As monks, volunteers, nurses, and those who have had the experience of tending to patients’ spirits, have all reflected: “There is no perfect formula to follow from step 1, to step 2, to step 3; rather, we must be present with the state of the patient before us”. Healing patients is an art that is served by a compassionate spirit, the mindfulness to receive the entirety of the situation of the patient sitting before us, and the ability to respond to what unfolds. 

For example, there was a monk who was invited to talk to a patient with depression. However, when he arrived at the patient’s bedside, he found that the patient did not want to speak to him, saying that they were tired and wanted to rest. Therefore, he decided to tell the patient, “Please close your eyes, I’ll keep you company”. On his second visit, the patient gave him a warm welcome. The patient’s responsiveness in the second visit arose from their feeling that the monk was there as a friend, rather than to cram in teachings. 

Listen from the Heart

One of the concrete ways of holding space in the present with the patient is to listen from the heart. Rather than merely comprehending what the patient is saying, the interlocutor listens for the patient’s deeply-held feelings, needs and values that are important to them. They do not hasten to solve the patient’s problems for them. Listening from the heart will signal to the patient that they have a friend who understands. The patient can voice what they have long repressed. Sometimes, the patient may find the solution to their problem in the process of describing it. To listen from the heart is only possible if the caregiver listens mindfully. 

Mindful Touch 

Mindfully touching the patient — carefully holding their hand, massaging their hands, feet or forehead, gently rubbing their stomach — can give that touch warmth, clarity and even have the power to bring patients out of spiralling thoughts and return them to the present. Touching with care can also create a connection between the patient and their caregiver, and sometimes reduce the patient’s pain and suffering. There was a terminally-ill child who was in pain and wanted nothing else but to hold the hand of a trusted nurse. After holding the nurse’s hand for half an hour, the child’s pain lessened and they told the nurse to continue with her work. 
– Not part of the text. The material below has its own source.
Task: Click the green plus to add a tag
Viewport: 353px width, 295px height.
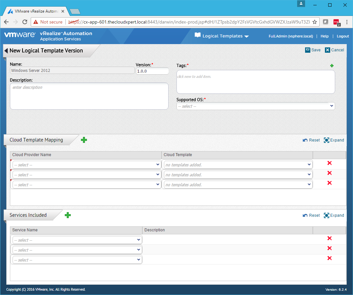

Encouraging Patients to Practice Mindfulness and Be with Pain

The suffering of the spirit is derived from the fictions of the self, feelings of regret and anger towards the past and anxieties about the future. A spirit mired in these distractions often aggravates its suffering. Caregivers can encourage patients to detach from them by creating a “grounding tool” that provides their spirit with an anchor, so that it does not drift towards distraction and suffering. 

The caregiver might invite their patient to focus on their breath, meditate, turn their palms towards the ceiling and then to the floor, pray, practice compassion meditation, recite passages on meditation, or even listen to their favorite songs — these can all be tools for grounding the spirit. Once the spirit is occupied, then it will not become distracted and lost in the past or the future. The patient’s suffering often decreases; their physical discomfort is also assuaged. That being said, when employing various techniques to guide the patient to mindfulness, the caregiver must be mindful, confident and well-practiced. They must also have experienced the merit of applying these techniques to their own suffering.  
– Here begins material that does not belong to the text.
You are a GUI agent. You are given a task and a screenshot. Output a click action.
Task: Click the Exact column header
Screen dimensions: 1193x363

Mindfully caring for the spiritual well-being of patients is of boundless virtue. It is not only the patient who receives care, but the caregiver themselves that is also healed from their own compassion. The caregiver also practices their own mindfulness, their ability to stay with the present and sensitivity to their own spirit. They also have the opportunity to examine the truth of life. Mindfully caring for patients is a path that illuminates the caregiver’s life and gives the patient a peaceful death.